Souvent on est déçu par les adaptations de livres à l'écran, mais Papillon, tiré du célèbre récit de Henri Charrière, fait exception à la règle. Ce fut en effet d'abord un énorme best-seller écrit par un ex-taulard, vendu à 17 millions d'exemplaires dans le monde. Puis ce film en 1973 relança le livre et permit à Franklin Schaffner de signer une oeuvre puissante, parfois violente, où l'émotion passe dans le sillage de son héros bagnard qui manifeste une énergie, une endurance et une rage peu communes, tout en dénonçant la sauvagerie et les conditions inhumaines du système pénitentiaire français dans les années 30. Le bagne de Cayenne, reconstitué en Jamaïque, est un décor très réaliste de ce que pouvait être l'horreur de cet univers carcéral.
Le réalisateur joue la carte de l'aventure en accumulant les péripéties, car c'en est une, véridique, qu'un scénariste n'aurait pas mieux rêvée ; Schaffner est ainsi fidèle au livre de Charrière qui a vécu cet enfer vert, donc rien n'est inventé ou grossi, et certaines scènes parfois très dures sont un reflet authentique du passé de bagnard de Papillon, où rien n'est épargné au spectateur : brutalités, brimades, privations, obscurité, isolement, maladie, avilissement, délation, cachot de cage à fauve...

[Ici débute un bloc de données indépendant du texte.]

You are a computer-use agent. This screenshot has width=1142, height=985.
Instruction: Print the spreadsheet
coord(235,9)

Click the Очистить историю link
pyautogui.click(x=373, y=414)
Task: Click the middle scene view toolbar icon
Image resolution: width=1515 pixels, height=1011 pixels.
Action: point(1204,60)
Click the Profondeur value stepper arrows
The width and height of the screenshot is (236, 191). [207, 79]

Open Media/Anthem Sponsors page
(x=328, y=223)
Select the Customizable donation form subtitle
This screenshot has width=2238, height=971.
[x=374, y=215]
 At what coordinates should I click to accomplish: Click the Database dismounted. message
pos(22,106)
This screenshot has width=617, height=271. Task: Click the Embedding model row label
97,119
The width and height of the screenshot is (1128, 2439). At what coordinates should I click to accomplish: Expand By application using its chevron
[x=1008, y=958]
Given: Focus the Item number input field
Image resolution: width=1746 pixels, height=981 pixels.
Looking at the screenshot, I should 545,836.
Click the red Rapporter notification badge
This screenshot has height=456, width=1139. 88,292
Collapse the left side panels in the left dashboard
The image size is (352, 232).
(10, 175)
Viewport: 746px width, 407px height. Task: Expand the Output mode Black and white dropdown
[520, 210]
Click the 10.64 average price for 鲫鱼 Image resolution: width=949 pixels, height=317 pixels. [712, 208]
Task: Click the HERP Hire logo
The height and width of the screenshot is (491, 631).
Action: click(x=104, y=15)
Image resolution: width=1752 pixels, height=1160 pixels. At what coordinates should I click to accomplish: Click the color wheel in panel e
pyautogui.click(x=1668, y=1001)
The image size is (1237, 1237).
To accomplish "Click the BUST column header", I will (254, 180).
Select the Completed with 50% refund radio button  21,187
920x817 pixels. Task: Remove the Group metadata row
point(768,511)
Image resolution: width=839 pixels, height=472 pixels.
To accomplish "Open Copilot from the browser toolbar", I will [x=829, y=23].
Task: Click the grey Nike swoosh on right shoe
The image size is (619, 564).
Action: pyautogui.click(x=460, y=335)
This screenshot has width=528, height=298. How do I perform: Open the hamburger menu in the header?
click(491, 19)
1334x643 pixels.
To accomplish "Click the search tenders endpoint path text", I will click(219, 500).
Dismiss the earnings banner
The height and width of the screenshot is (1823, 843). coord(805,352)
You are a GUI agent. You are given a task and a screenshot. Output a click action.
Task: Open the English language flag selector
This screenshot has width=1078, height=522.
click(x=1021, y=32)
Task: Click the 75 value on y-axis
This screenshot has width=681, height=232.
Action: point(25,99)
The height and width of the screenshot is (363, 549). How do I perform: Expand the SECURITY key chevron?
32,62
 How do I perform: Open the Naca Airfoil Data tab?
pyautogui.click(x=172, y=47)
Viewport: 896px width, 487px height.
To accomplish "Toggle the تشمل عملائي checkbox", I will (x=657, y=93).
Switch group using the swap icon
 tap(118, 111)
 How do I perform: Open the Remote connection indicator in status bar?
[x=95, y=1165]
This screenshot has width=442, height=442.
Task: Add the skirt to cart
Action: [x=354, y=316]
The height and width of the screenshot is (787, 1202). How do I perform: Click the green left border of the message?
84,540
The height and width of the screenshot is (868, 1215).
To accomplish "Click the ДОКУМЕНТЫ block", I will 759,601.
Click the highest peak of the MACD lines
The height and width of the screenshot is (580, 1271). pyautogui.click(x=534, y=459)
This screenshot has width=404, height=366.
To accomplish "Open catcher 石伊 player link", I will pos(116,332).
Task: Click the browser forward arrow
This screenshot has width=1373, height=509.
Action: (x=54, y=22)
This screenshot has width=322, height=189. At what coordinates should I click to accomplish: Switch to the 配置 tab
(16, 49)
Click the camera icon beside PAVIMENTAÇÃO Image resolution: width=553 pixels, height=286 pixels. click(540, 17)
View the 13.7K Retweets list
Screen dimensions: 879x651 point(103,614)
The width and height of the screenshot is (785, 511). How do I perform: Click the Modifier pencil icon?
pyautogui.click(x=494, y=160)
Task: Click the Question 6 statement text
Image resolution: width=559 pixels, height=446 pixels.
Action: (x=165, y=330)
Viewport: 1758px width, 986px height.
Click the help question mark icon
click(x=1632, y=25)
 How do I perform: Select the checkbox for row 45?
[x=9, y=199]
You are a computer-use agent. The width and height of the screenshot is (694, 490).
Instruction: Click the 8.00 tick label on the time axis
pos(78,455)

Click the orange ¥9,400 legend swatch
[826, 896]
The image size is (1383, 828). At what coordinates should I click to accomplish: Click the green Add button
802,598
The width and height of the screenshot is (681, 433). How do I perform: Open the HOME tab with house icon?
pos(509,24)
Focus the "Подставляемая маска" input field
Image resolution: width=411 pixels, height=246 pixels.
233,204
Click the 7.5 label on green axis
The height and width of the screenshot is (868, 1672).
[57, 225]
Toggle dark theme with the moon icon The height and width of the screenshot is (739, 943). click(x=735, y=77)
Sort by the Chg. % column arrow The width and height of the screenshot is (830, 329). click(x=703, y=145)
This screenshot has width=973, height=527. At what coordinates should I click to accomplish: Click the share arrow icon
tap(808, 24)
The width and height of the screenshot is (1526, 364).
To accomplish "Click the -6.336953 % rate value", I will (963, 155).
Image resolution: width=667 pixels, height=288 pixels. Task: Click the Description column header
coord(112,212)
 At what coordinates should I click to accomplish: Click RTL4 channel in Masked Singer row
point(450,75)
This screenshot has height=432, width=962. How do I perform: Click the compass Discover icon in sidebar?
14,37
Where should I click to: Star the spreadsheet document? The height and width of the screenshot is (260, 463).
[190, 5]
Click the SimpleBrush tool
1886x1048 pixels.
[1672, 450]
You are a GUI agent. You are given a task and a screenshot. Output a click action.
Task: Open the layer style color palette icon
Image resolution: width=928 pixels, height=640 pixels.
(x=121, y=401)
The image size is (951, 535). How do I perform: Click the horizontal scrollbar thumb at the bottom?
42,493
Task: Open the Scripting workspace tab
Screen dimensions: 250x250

De cette façon, Steve McQueen vit d'une manière quasi viscérale ce rôle de Papillon, condamné injustement pour meurtre, en lutte perpétuelle pour sa dignité, sa survie et sa liberté, obsédé par l'évasion. Son face à face avec Dustin Hoffman dans le rôle d'un faussaire subtil et épuisé qui finira brisé par ses geôliers, ne manque pas de chaleur humaine. Le réalisme saisissant des images, agrémenté par le lyrisme de la musique de Jerry Goldsmith, donne une vision fidèle de la cruauté de ce monde carcéral. Un grand film qui exalte le triomphe d'un homme acharné à reconquérir sa liberté.